» **Task description**:
In the listing below, every entry should be duplicated exactly.

» **Data section**:
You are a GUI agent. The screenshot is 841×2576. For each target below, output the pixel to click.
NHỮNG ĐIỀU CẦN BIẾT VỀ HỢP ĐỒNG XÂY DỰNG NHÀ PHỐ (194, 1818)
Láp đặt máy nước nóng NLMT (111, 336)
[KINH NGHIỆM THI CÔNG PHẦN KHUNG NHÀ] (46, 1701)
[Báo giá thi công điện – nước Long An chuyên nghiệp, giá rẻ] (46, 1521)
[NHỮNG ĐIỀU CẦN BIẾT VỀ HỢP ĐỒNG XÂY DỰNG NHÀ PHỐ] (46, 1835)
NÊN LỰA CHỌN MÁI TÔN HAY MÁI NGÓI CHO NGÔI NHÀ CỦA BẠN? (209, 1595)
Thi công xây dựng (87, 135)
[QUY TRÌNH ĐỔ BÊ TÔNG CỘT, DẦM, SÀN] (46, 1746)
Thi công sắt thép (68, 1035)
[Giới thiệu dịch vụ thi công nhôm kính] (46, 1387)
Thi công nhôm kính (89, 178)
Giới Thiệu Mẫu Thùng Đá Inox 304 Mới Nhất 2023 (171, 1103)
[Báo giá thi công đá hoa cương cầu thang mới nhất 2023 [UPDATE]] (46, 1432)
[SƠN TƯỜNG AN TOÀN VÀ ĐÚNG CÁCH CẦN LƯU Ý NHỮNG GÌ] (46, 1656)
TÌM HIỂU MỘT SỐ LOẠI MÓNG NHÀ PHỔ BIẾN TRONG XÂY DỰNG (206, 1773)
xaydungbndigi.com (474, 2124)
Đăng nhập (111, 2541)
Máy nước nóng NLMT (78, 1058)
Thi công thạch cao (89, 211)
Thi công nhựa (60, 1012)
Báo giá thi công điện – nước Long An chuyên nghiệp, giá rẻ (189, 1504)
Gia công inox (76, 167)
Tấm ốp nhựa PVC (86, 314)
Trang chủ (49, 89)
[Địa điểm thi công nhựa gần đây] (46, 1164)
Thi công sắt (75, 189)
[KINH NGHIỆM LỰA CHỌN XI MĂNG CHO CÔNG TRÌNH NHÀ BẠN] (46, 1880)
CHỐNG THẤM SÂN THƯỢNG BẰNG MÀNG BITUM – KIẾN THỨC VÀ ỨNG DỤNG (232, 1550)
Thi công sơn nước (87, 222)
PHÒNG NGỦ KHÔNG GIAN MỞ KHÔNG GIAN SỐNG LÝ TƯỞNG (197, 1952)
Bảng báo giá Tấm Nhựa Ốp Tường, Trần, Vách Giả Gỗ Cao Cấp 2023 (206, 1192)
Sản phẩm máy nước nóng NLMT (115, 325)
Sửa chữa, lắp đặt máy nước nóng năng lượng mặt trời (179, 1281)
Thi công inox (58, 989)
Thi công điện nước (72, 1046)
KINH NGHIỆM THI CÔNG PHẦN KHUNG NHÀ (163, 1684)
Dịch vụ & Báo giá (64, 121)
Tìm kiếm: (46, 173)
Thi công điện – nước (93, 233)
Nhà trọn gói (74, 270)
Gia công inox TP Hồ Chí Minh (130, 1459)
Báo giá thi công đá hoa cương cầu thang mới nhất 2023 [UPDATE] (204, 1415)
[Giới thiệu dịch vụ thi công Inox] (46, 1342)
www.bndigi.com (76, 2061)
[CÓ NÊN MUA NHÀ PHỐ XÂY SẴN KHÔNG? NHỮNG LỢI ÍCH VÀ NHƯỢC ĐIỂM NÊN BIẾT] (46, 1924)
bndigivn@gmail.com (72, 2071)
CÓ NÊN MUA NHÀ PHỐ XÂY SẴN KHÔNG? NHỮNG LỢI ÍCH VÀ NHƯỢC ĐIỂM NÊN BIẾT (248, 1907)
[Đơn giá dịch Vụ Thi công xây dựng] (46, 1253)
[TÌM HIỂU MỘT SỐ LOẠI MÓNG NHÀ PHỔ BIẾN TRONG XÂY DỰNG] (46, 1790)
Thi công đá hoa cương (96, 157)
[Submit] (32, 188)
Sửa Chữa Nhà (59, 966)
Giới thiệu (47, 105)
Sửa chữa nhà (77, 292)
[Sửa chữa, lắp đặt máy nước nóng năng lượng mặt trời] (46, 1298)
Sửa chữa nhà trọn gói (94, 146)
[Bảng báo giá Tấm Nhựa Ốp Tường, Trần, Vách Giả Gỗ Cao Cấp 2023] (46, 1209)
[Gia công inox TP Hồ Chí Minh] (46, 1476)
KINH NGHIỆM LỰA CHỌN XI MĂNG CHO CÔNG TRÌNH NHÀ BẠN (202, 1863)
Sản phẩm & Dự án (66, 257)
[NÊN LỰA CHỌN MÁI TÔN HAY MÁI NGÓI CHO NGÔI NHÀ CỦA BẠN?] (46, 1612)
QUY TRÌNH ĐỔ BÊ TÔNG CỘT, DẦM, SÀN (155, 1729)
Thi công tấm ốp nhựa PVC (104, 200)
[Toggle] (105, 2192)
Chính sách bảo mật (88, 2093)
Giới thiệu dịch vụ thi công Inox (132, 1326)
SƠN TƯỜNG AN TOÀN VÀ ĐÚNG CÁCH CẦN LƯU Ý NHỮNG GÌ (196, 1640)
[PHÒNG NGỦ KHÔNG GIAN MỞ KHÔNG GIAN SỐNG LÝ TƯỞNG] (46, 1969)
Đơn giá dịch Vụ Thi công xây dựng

» **Answer to this problem**:
You are a GUI agent. The screenshot is 841×2576. For each target below, output the pixel to click.
NHỮNG ĐIỀU CẦN BIẾT VỀ HỢP ĐỒNG XÂY DỰNG NHÀ PHỐ (194, 1818)
Láp đặt máy nước nóng NLMT (111, 336)
[KINH NGHIỆM THI CÔNG PHẦN KHUNG NHÀ] (46, 1701)
[Báo giá thi công điện – nước Long An chuyên nghiệp, giá rẻ] (46, 1521)
[NHỮNG ĐIỀU CẦN BIẾT VỀ HỢP ĐỒNG XÂY DỰNG NHÀ PHỐ] (46, 1835)
NÊN LỰA CHỌN MÁI TÔN HAY MÁI NGÓI CHO NGÔI NHÀ CỦA BẠN? (209, 1595)
Thi công xây dựng (87, 135)
[QUY TRÌNH ĐỔ BÊ TÔNG CỘT, DẦM, SÀN] (46, 1746)
Thi công sắt thép (68, 1035)
[Giới thiệu dịch vụ thi công nhôm kính] (46, 1387)
Thi công nhôm kính (89, 178)
Giới Thiệu Mẫu Thùng Đá Inox 304 Mới Nhất 2023 (171, 1103)
[Báo giá thi công đá hoa cương cầu thang mới nhất 2023 [UPDATE]] (46, 1432)
[SƠN TƯỜNG AN TOÀN VÀ ĐÚNG CÁCH CẦN LƯU Ý NHỮNG GÌ] (46, 1656)
TÌM HIỂU MỘT SỐ LOẠI MÓNG NHÀ PHỔ BIẾN TRONG XÂY DỰNG (206, 1773)
xaydungbndigi.com (474, 2124)
Đăng nhập (111, 2541)
Máy nước nóng NLMT (78, 1058)
Thi công thạch cao (89, 211)
Thi công nhựa (60, 1012)
Báo giá thi công điện – nước Long An chuyên nghiệp, giá rẻ (189, 1504)
Gia công inox (76, 167)
Tấm ốp nhựa PVC (86, 314)
Trang chủ (49, 89)
[Địa điểm thi công nhựa gần đây] (46, 1164)
Thi công sắt (75, 189)
[KINH NGHIỆM LỰA CHỌN XI MĂNG CHO CÔNG TRÌNH NHÀ BẠN] (46, 1880)
CHỐNG THẤM SÂN THƯỢNG BẰNG MÀNG BITUM – KIẾN THỨC VÀ ỨNG DỤNG (232, 1550)
Thi công sơn nước (87, 222)
PHÒNG NGỦ KHÔNG GIAN MỞ KHÔNG GIAN SỐNG LÝ TƯỞNG (197, 1952)
Bảng báo giá Tấm Nhựa Ốp Tường, Trần, Vách Giả Gỗ Cao Cấp 2023 (206, 1192)
Sản phẩm máy nước nóng NLMT (115, 325)
Sửa chữa, lắp đặt máy nước nóng năng lượng mặt trời (179, 1281)
Thi công inox (58, 989)
Thi công điện nước (72, 1046)
KINH NGHIỆM THI CÔNG PHẦN KHUNG NHÀ (163, 1684)
Dịch vụ & Báo giá (64, 121)
Tìm kiếm: (46, 173)
Thi công điện – nước (93, 233)
Nhà trọn gói (74, 270)
Gia công inox TP Hồ Chí Minh (130, 1459)
Báo giá thi công đá hoa cương cầu thang mới nhất 2023 [UPDATE] (204, 1415)
[Giới thiệu dịch vụ thi công Inox] (46, 1342)
www.bndigi.com (76, 2061)
[CÓ NÊN MUA NHÀ PHỐ XÂY SẴN KHÔNG? NHỮNG LỢI ÍCH VÀ NHƯỢC ĐIỂM NÊN BIẾT] (46, 1924)
bndigivn@gmail.com (72, 2071)
CÓ NÊN MUA NHÀ PHỐ XÂY SẴN KHÔNG? NHỮNG LỢI ÍCH VÀ NHƯỢC ĐIỂM NÊN BIẾT (248, 1907)
[Đơn giá dịch Vụ Thi công xây dựng] (46, 1253)
[TÌM HIỂU MỘT SỐ LOẠI MÓNG NHÀ PHỔ BIẾN TRONG XÂY DỰNG] (46, 1790)
Thi công đá hoa cương (96, 157)
[Submit] (32, 188)
Sửa Chữa Nhà (59, 966)
Giới thiệu (47, 105)
Sửa chữa nhà (77, 292)
[Sửa chữa, lắp đặt máy nước nóng năng lượng mặt trời] (46, 1298)
Sửa chữa nhà trọn gói (94, 146)
[Bảng báo giá Tấm Nhựa Ốp Tường, Trần, Vách Giả Gỗ Cao Cấp 2023] (46, 1209)
[Gia công inox TP Hồ Chí Minh] (46, 1476)
KINH NGHIỆM LỰA CHỌN XI MĂNG CHO CÔNG TRÌNH NHÀ BẠN (202, 1863)
Sản phẩm & Dự án (66, 257)
[NÊN LỰA CHỌN MÁI TÔN HAY MÁI NGÓI CHO NGÔI NHÀ CỦA BẠN?] (46, 1612)
QUY TRÌNH ĐỔ BÊ TÔNG CỘT, DẦM, SÀN (155, 1729)
Thi công tấm ốp nhựa PVC (104, 200)
[Toggle] (105, 2192)
Chính sách bảo mật (88, 2093)
Giới thiệu dịch vụ thi công Inox (132, 1326)
SƠN TƯỜNG AN TOÀN VÀ ĐÚNG CÁCH CẦN LƯU Ý NHỮNG GÌ (196, 1640)
[PHÒNG NGỦ KHÔNG GIAN MỞ KHÔNG GIAN SỐNG LÝ TƯỞNG] (46, 1969)
Đơn giá dịch Vụ Thi công xây dựng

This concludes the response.